* **What to produce**:
Write out the records below exactly as they appear, line for line, without changing anything.

=-=-=-=-=

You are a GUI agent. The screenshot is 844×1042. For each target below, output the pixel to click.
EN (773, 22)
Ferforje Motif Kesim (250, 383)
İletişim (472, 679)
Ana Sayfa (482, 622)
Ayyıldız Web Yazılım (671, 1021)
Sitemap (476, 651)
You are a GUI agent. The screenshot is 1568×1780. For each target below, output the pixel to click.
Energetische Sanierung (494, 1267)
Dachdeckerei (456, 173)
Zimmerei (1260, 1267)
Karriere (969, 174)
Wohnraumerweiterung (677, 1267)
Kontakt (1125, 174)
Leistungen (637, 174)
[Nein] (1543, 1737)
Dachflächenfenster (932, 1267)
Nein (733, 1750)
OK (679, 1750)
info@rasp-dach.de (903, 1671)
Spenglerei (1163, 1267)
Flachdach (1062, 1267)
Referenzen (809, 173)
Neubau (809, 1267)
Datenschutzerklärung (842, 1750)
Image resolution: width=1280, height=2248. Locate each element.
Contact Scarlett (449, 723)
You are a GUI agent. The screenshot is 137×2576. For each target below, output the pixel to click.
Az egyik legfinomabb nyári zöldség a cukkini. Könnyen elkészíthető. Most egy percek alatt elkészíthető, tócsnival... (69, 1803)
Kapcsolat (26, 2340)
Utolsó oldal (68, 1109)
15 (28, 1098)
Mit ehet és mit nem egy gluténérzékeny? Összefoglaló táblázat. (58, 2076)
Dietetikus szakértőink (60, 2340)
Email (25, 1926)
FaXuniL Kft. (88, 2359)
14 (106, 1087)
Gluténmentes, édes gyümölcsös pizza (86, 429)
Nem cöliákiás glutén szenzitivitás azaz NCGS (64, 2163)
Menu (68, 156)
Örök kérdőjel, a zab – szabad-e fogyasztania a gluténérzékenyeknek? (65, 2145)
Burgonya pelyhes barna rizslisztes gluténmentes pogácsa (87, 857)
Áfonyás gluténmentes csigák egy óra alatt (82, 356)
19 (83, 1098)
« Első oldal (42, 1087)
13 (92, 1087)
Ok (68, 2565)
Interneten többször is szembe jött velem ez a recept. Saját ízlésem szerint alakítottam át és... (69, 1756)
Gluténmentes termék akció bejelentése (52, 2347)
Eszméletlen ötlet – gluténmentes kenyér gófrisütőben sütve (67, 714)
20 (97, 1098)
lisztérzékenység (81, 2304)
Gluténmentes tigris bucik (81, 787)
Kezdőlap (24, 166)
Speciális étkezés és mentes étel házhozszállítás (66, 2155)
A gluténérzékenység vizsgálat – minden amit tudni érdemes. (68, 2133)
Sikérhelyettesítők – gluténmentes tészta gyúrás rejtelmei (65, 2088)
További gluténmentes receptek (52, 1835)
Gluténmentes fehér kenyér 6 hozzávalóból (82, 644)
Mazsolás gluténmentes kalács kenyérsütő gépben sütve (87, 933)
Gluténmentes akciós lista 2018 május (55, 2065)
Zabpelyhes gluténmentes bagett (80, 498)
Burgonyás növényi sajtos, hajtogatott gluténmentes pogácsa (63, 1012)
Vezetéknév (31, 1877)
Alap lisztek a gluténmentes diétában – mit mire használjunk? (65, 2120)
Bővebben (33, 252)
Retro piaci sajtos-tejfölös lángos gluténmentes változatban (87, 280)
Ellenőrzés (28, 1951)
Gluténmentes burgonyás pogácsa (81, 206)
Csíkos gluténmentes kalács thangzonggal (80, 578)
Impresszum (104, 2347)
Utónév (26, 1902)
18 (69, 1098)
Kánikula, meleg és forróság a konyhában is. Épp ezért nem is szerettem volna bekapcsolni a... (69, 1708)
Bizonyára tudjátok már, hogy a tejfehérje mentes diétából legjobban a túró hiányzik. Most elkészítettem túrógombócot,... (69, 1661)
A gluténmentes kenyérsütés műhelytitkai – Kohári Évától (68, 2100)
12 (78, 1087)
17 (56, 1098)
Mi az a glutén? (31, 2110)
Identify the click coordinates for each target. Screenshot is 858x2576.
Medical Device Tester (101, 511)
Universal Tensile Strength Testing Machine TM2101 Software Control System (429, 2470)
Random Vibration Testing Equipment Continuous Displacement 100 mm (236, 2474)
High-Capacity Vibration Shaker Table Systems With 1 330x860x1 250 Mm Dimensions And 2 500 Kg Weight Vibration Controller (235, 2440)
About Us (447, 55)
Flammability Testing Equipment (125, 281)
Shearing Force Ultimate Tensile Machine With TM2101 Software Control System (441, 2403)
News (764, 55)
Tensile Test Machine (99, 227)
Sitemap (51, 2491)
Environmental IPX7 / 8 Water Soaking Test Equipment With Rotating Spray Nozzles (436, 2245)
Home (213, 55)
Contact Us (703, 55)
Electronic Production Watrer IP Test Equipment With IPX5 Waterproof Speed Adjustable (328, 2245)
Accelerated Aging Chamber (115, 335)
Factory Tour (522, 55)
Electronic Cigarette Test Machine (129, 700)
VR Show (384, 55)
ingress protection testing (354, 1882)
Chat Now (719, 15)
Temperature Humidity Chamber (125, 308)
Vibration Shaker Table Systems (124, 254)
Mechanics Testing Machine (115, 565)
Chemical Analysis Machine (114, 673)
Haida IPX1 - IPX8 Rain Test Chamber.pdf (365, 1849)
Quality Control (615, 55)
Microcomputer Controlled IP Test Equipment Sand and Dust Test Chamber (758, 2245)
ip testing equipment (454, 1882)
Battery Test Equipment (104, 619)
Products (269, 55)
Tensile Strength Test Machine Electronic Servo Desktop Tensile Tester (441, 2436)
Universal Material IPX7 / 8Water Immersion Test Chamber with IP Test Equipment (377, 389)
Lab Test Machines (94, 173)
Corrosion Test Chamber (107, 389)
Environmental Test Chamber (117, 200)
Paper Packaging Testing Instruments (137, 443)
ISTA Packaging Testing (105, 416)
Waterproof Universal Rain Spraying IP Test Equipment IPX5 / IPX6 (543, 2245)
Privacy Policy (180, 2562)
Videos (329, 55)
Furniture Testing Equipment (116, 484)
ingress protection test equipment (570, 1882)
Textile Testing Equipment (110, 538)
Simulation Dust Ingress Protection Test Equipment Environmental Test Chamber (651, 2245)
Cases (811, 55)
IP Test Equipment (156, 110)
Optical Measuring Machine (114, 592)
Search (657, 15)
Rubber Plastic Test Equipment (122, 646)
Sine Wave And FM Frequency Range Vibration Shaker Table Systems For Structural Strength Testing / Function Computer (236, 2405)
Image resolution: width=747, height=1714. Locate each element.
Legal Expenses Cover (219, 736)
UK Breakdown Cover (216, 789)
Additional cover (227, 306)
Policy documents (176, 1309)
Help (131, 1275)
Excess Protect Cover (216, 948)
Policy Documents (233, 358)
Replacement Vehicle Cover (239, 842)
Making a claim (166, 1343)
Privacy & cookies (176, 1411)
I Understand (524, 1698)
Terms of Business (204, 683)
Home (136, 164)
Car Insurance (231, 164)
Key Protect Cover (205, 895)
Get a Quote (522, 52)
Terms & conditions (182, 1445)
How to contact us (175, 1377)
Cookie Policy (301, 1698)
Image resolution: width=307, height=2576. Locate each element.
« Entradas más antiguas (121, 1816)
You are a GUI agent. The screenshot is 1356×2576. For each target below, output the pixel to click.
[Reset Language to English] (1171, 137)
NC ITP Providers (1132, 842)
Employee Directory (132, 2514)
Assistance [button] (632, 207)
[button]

=-=-=-=-=

* **Answer below**:
You are a GUI agent. The screenshot is 844×1042. For each target below, output the pixel to click.
EN (773, 22)
Ferforje Motif Kesim (250, 383)
İletişim (472, 679)
Ana Sayfa (482, 622)
Ayyıldız Web Yazılım (671, 1021)
Sitemap (476, 651)
You are a GUI agent. The screenshot is 1568×1780. For each target below, output the pixel to click.
Energetische Sanierung (494, 1267)
Dachdeckerei (456, 173)
Zimmerei (1260, 1267)
Karriere (969, 174)
Wohnraumerweiterung (677, 1267)
Kontakt (1125, 174)
Leistungen (637, 174)
[Nein] (1543, 1737)
Dachflächenfenster (932, 1267)
Nein (733, 1750)
OK (679, 1750)
info@rasp-dach.de (903, 1671)
Spenglerei (1163, 1267)
Flachdach (1062, 1267)
Referenzen (809, 173)
Neubau (809, 1267)
Datenschutzerklärung (842, 1750)
Image resolution: width=1280, height=2248. Locate each element.
Contact Scarlett (449, 723)
You are a GUI agent. The screenshot is 137×2576. For each target below, output the pixel to click.
Az egyik legfinomabb nyári zöldség a cukkini. Könnyen elkészíthető. Most egy percek alatt elkészíthető, tócsnival... (69, 1803)
Kapcsolat (26, 2340)
Utolsó oldal (68, 1109)
15 (28, 1098)
Mit ehet és mit nem egy gluténérzékeny? Összefoglaló táblázat. (58, 2076)
Dietetikus szakértőink (60, 2340)
Email (25, 1926)
FaXuniL Kft. (88, 2359)
14 (106, 1087)
Gluténmentes, édes gyümölcsös pizza (86, 429)
Nem cöliákiás glutén szenzitivitás azaz NCGS (64, 2163)
Menu (68, 156)
Örök kérdőjel, a zab – szabad-e fogyasztania a gluténérzékenyeknek? (65, 2145)
Burgonya pelyhes barna rizslisztes gluténmentes pogácsa (87, 857)
Áfonyás gluténmentes csigák egy óra alatt (82, 356)
19 (83, 1098)
« Első oldal (42, 1087)
13 (92, 1087)
Ok (68, 2565)
Interneten többször is szembe jött velem ez a recept. Saját ízlésem szerint alakítottam át és... (69, 1756)
Gluténmentes termék akció bejelentése (52, 2347)
Eszméletlen ötlet – gluténmentes kenyér gófrisütőben sütve (67, 714)
20 (97, 1098)
lisztérzékenység (81, 2304)
Gluténmentes tigris bucik (81, 787)
Kezdőlap (24, 166)
Speciális étkezés és mentes étel házhozszállítás (66, 2155)
A gluténérzékenység vizsgálat – minden amit tudni érdemes. (68, 2133)
Sikérhelyettesítők – gluténmentes tészta gyúrás rejtelmei (65, 2088)
További gluténmentes receptek (52, 1835)
Gluténmentes fehér kenyér 6 hozzávalóból (82, 644)
Mazsolás gluténmentes kalács kenyérsütő gépben sütve (87, 933)
Gluténmentes akciós lista 2018 május (55, 2065)
Zabpelyhes gluténmentes bagett (80, 498)
Burgonyás növényi sajtos, hajtogatott gluténmentes pogácsa (63, 1012)
Vezetéknév (31, 1877)
Alap lisztek a gluténmentes diétában – mit mire használjunk? (65, 2120)
Bővebben (33, 252)
Retro piaci sajtos-tejfölös lángos gluténmentes változatban (87, 280)
Ellenőrzés (28, 1951)
Gluténmentes burgonyás pogácsa (81, 206)
Csíkos gluténmentes kalács thangzonggal (80, 578)
Impresszum (104, 2347)
Utónév (26, 1902)
18 (69, 1098)
Kánikula, meleg és forróság a konyhában is. Épp ezért nem is szerettem volna bekapcsolni a... (69, 1708)
Bizonyára tudjátok már, hogy a tejfehérje mentes diétából legjobban a túró hiányzik. Most elkészítettem túrógombócot,... (69, 1661)
A gluténmentes kenyérsütés műhelytitkai – Kohári Évától (68, 2100)
12 (78, 1087)
17 (56, 1098)
Mi az a glutén? (31, 2110)
Identify the click coordinates for each target. Screenshot is 858x2576.
Medical Device Tester (101, 511)
Universal Tensile Strength Testing Machine TM2101 Software Control System (429, 2470)
Random Vibration Testing Equipment Continuous Displacement 100 mm (236, 2474)
High-Capacity Vibration Shaker Table Systems With 1 330x860x1 250 Mm Dimensions And 2 500 Kg Weight Vibration Controller (235, 2440)
About Us (447, 55)
Flammability Testing Equipment (125, 281)
Shearing Force Ultimate Tensile Machine With TM2101 Software Control System (441, 2403)
News (764, 55)
Tensile Test Machine (99, 227)
Sitemap (51, 2491)
Environmental IPX7 / 8 Water Soaking Test Equipment With Rotating Spray Nozzles (436, 2245)
Home (213, 55)
Contact Us (703, 55)
Electronic Production Watrer IP Test Equipment With IPX5 Waterproof Speed Adjustable (328, 2245)
Accelerated Aging Chamber (115, 335)
Factory Tour (522, 55)
Electronic Cigarette Test Machine (129, 700)
VR Show (384, 55)
ingress protection testing (354, 1882)
Chat Now (719, 15)
Temperature Humidity Chamber (125, 308)
Vibration Shaker Table Systems (124, 254)
Mechanics Testing Machine (115, 565)
Chemical Analysis Machine (114, 673)
Haida IPX1 - IPX8 Rain Test Chamber.pdf (365, 1849)
Quality Control (615, 55)
Microcomputer Controlled IP Test Equipment Sand and Dust Test Chamber (758, 2245)
ip testing equipment (454, 1882)
Battery Test Equipment (104, 619)
Products (269, 55)
Tensile Strength Test Machine Electronic Servo Desktop Tensile Tester (441, 2436)
Universal Material IPX7 / 8Water Immersion Test Chamber with IP Test Equipment (377, 389)
Lab Test Machines (94, 173)
Corrosion Test Chamber (107, 389)
Environmental Test Chamber (117, 200)
Paper Packaging Testing Instruments (137, 443)
ISTA Packaging Testing (105, 416)
Waterproof Universal Rain Spraying IP Test Equipment IPX5 / IPX6 (543, 2245)
Privacy Policy (180, 2562)
Videos (329, 55)
Furniture Testing Equipment (116, 484)
ingress protection test equipment (570, 1882)
Textile Testing Equipment (110, 538)
Simulation Dust Ingress Protection Test Equipment Environmental Test Chamber (651, 2245)
Cases (811, 55)
IP Test Equipment (156, 110)
Optical Measuring Machine (114, 592)
Search (657, 15)
Rubber Plastic Test Equipment (122, 646)
Sine Wave And FM Frequency Range Vibration Shaker Table Systems For Structural Strength Testing / Function Computer (236, 2405)
Image resolution: width=747, height=1714. Locate each element.
Legal Expenses Cover (219, 736)
UK Breakdown Cover (216, 789)
Additional cover (227, 306)
Policy documents (176, 1309)
Help (131, 1275)
Excess Protect Cover (216, 948)
Policy Documents (233, 358)
Replacement Vehicle Cover (239, 842)
Making a claim (166, 1343)
Privacy & cookies (176, 1411)
I Understand (524, 1698)
Terms of Business (204, 683)
Home (136, 164)
Car Insurance (231, 164)
Key Protect Cover (205, 895)
Get a Quote (522, 52)
Terms & conditions (182, 1445)
How to contact us (175, 1377)
Cookie Policy (301, 1698)
Image resolution: width=307, height=2576. Locate each element.
« Entradas más antiguas (121, 1816)
You are a GUI agent. The screenshot is 1356×2576. For each target below, output the pixel to click.
[Reset Language to English] (1171, 137)
NC ITP Providers (1132, 842)
Employee Directory (132, 2514)
Assistance [button] (632, 207)
[button]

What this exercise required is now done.